Task directions ▸ The lines from the one containing "Task: Click the Administrator avatar circle" through the last one in the data: please copy those exactly, and only those, without the pictures.

[Source material]

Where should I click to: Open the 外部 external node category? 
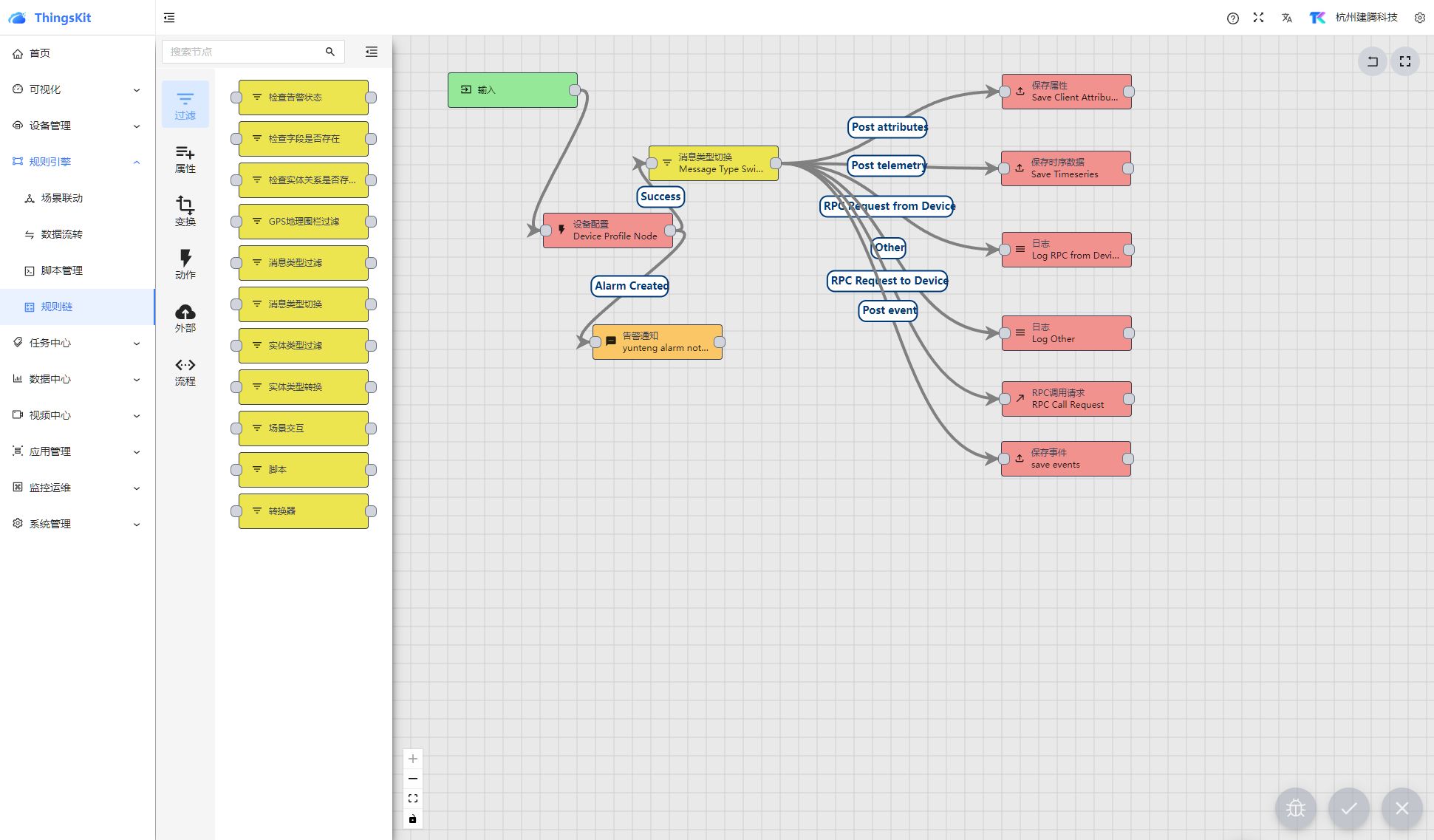(185, 318)
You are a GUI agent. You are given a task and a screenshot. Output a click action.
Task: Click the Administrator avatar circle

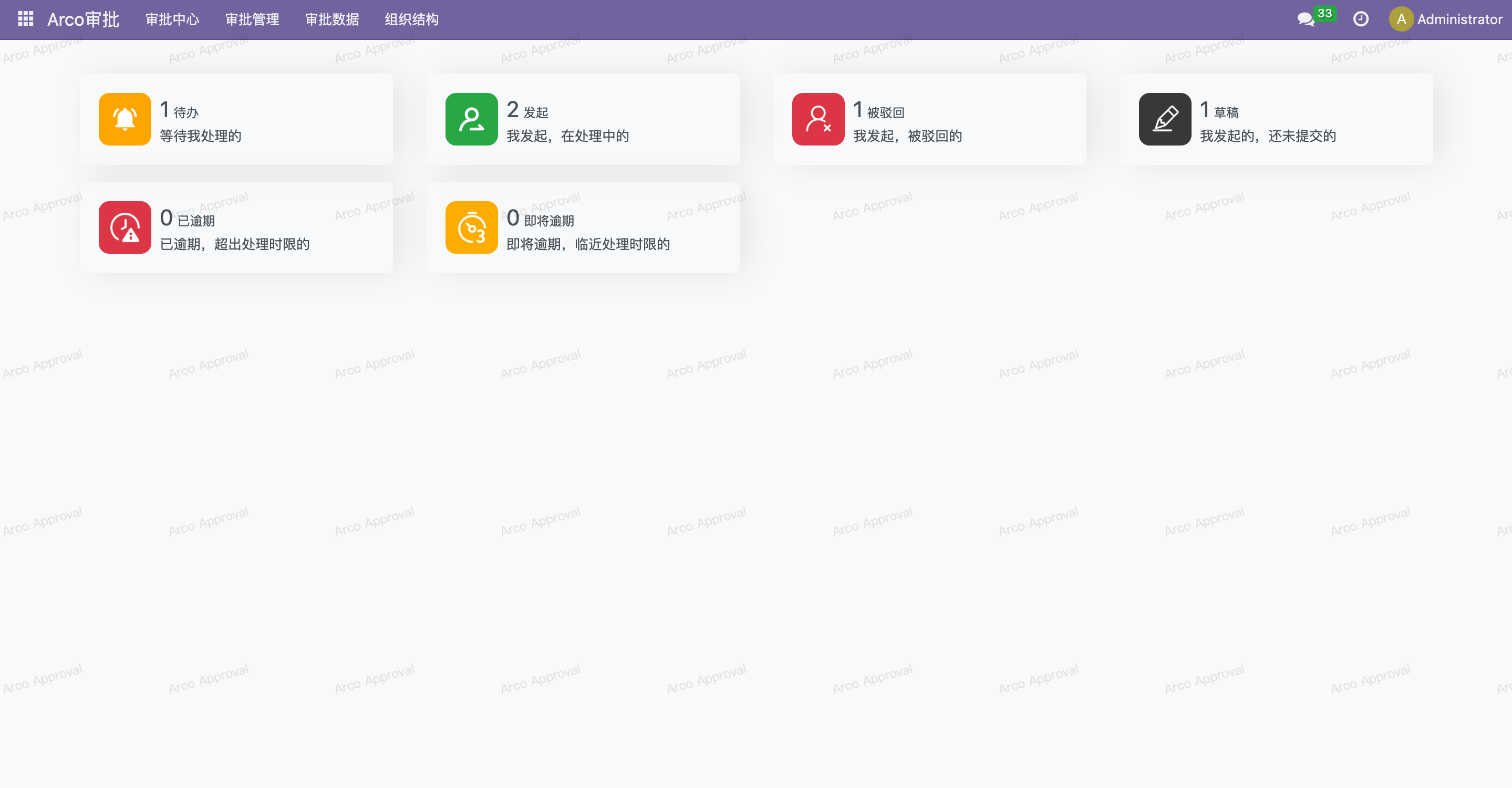tap(1401, 19)
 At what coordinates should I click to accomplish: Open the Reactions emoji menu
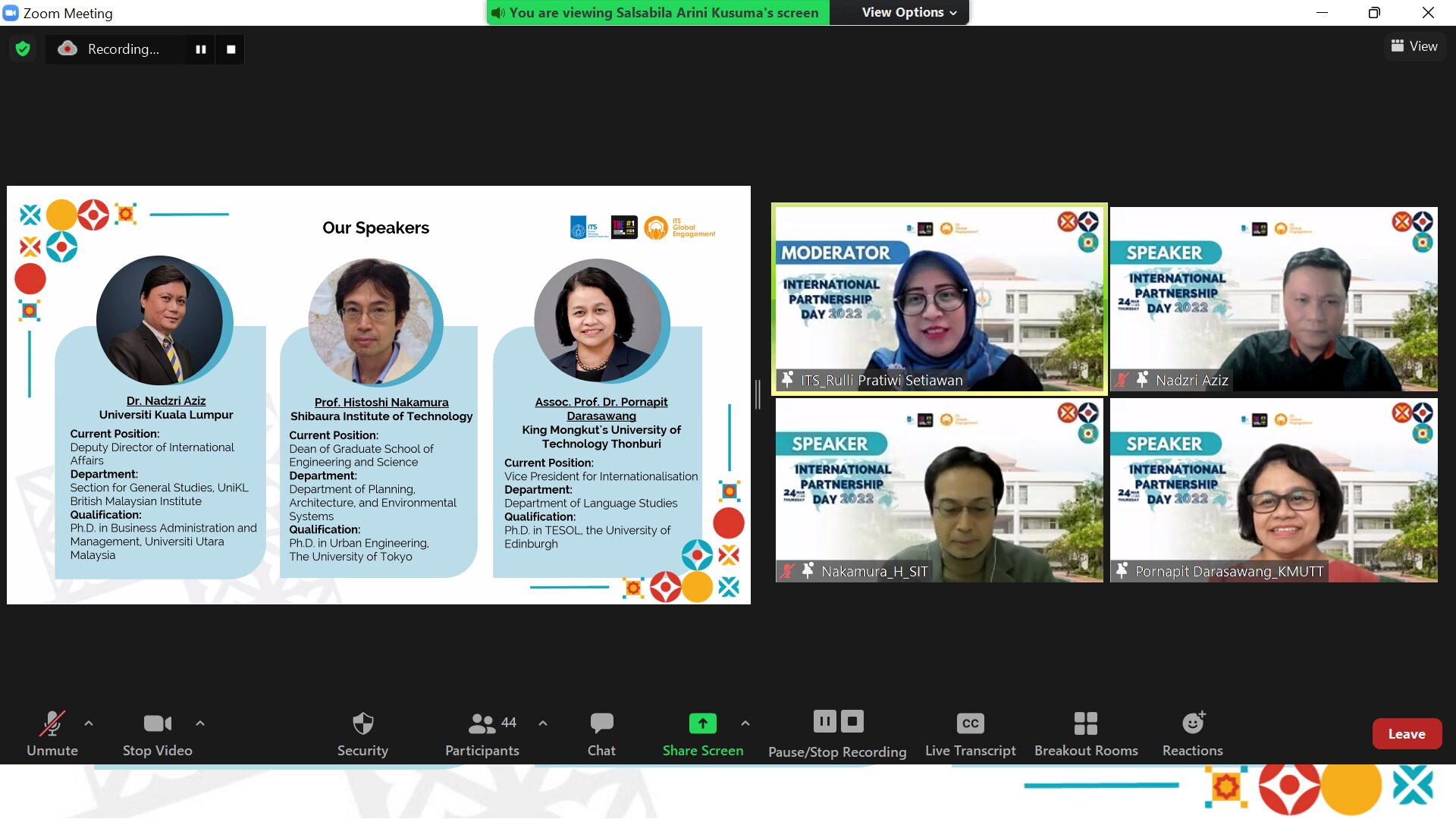click(1193, 733)
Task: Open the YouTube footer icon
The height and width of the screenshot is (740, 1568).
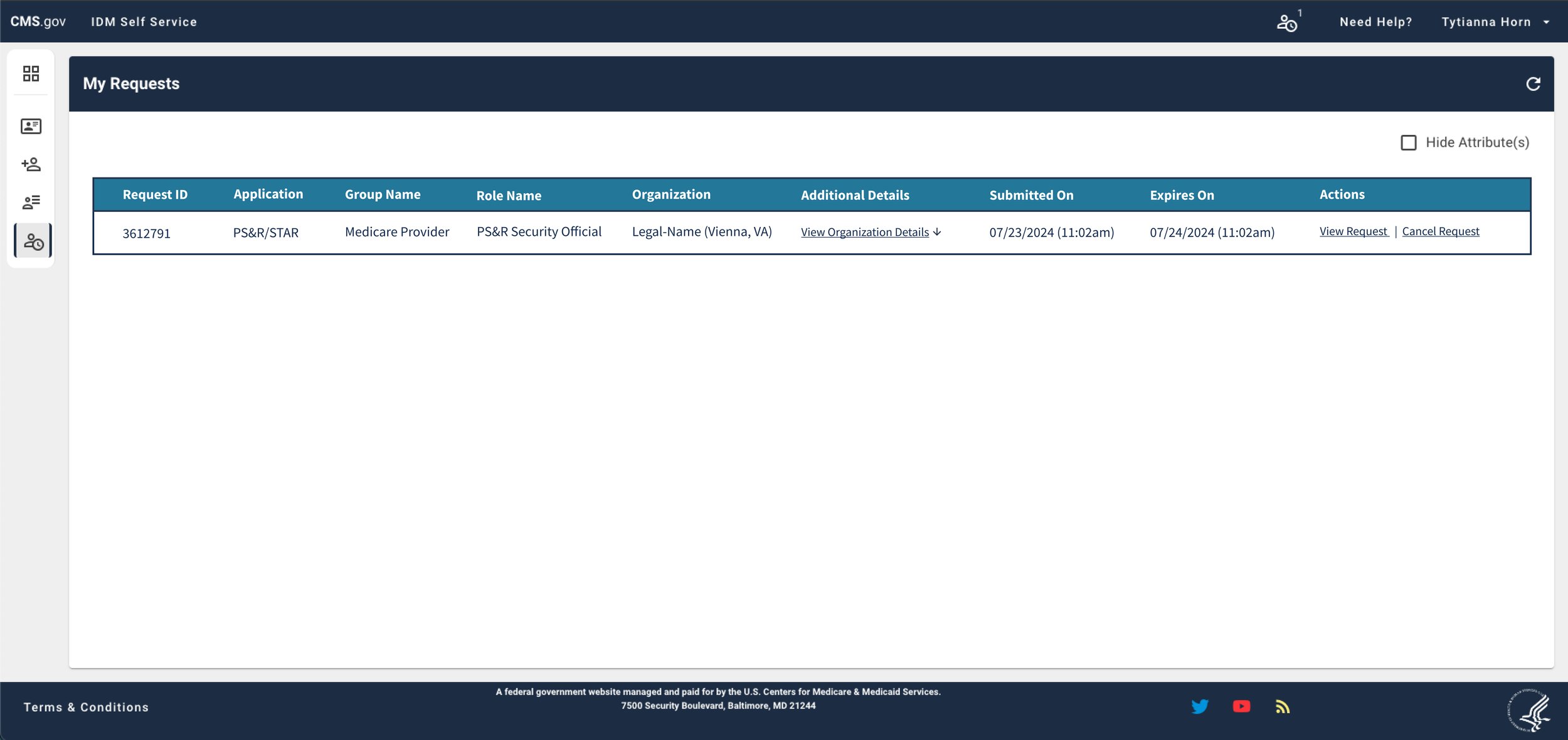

[/Source material]

Result for this task ▸
Task: Click the Administrator avatar circle

tap(1401, 19)
 At what coordinates should I click to accomplish: Open the Reactions emoji menu
click(1193, 733)
Task: Open the YouTube footer icon
The height and width of the screenshot is (740, 1568).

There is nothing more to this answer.